Juicy, sweet strawberries right off the plant — who wouldn’t want them in the garden?

Supermarket berries tend to be tart with grainy texture because the natural sugar in berries begins turning to starch as soon as it’s picked.

Why not plant your own and taste the difference? With these tips, it’s as easy as one, two, strawberry.

Choosing your Strawberry Plant:

Strawberry plants come in three types. Think about where you’ll plant your berries to get the best results.

  • June-bearing: These are the traditionally grown strawberries that generally produce one large harvest in late spring or early summer depending on temperature. June-bearing strawberries are classified into early, mid-season and late varieties.

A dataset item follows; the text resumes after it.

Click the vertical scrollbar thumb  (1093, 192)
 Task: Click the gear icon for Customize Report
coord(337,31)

Ask your Garden Center associate which is best for you.
  • Ever-bearing: These strawberries produce 2-3 harvests of fruit intermittently during the spring, summer and fall. Ever-bearing plants do not send out many runners and are great for small spaces or containers.
  • Day-neutral: These strawberries produce fruit throughout the growing season. Because they produce few runners, they are great when space is limited, but the fruits are usually somewhat smaller than June-bearers. They produce continuously if temperature remains between 35-85 degrees.

Planting Strawberry Plants:

Select a spot in full sun with loose, fertile soil with a pH of 5.5 to 7. Test the soil in advance and add aluminum sulfate if the pH is too high.

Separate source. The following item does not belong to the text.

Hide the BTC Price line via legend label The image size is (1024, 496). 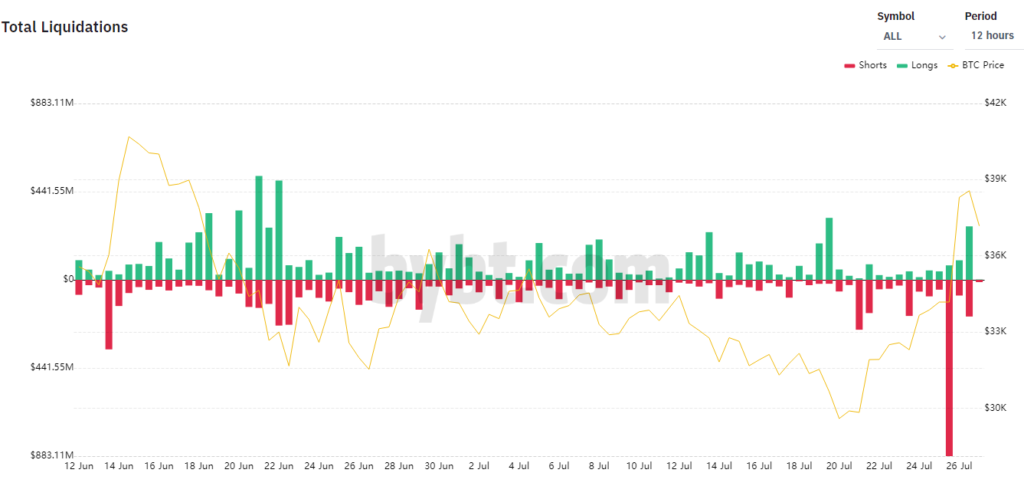[983, 65]
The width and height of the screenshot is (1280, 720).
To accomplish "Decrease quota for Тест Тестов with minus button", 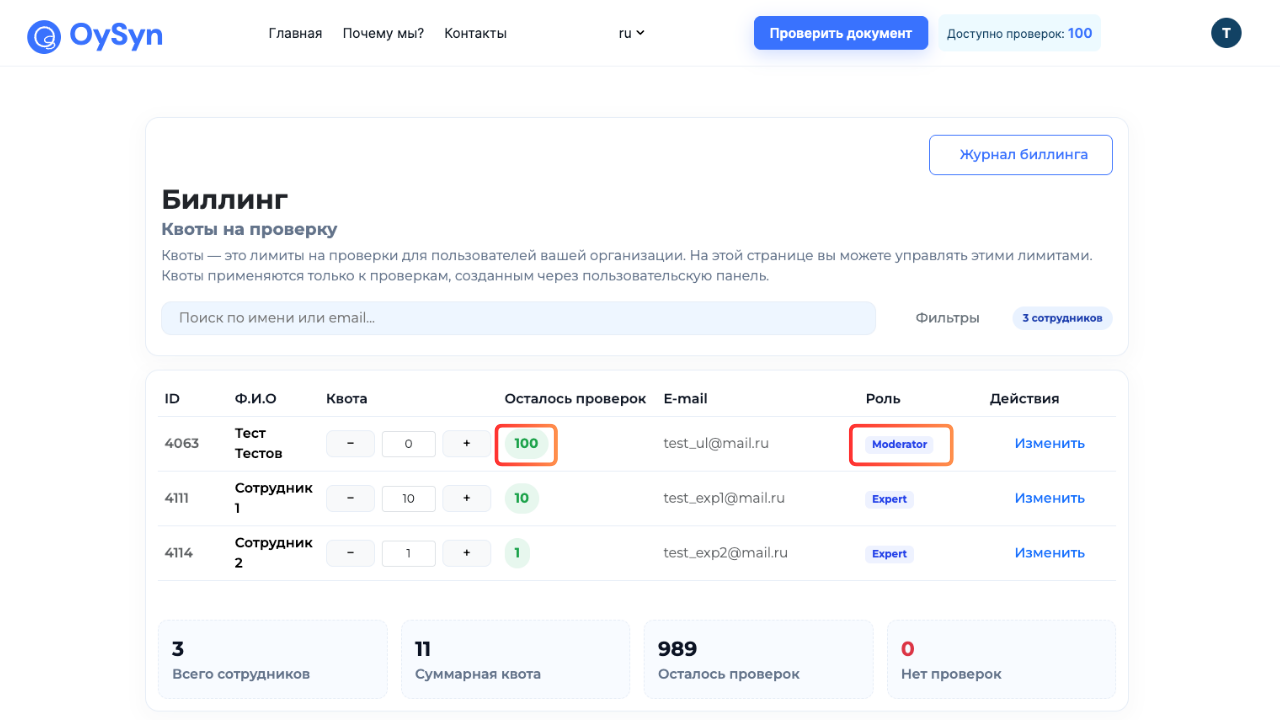I will coord(350,443).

  1. Plant as soon as the ground can be worked in the spring.
  2. Space plants at least 20” apart in rows that are 4’ apart.
  3. Dig holes deep and wide enough to accommodate the entire root system without bending it.
  4. Plant the crown (the plant’s above-ground parts) at soil level; firm soil around it.
  5. Mulch bed with a 1” layer of compost.

Container Planting:

If you don’t have the space for beds, strawberries grow well in containers. Any container will work, but the most classic solution is to use a strawberry pot with side pockets.

  1. Add a few inches of moistened soil or soil mix up to the bottom of the first pocket.
  2. Tuck a strawberry plant in the pocket, setting it at a bit of an angle.
  3. Continue to add more soil to the height of each pocket, putting 1 strawberry plant in each pocket.
  4. When you reach the top of the jar, plant 1 or 2 strawberries on top and add a layer of compost.
  5. Water the pot well from the top and water each of the pockets.
  6. Make sure the pot has plenty of sun.

Tip:

Ever-bearing plants typically do better in containers than June-bearing plants.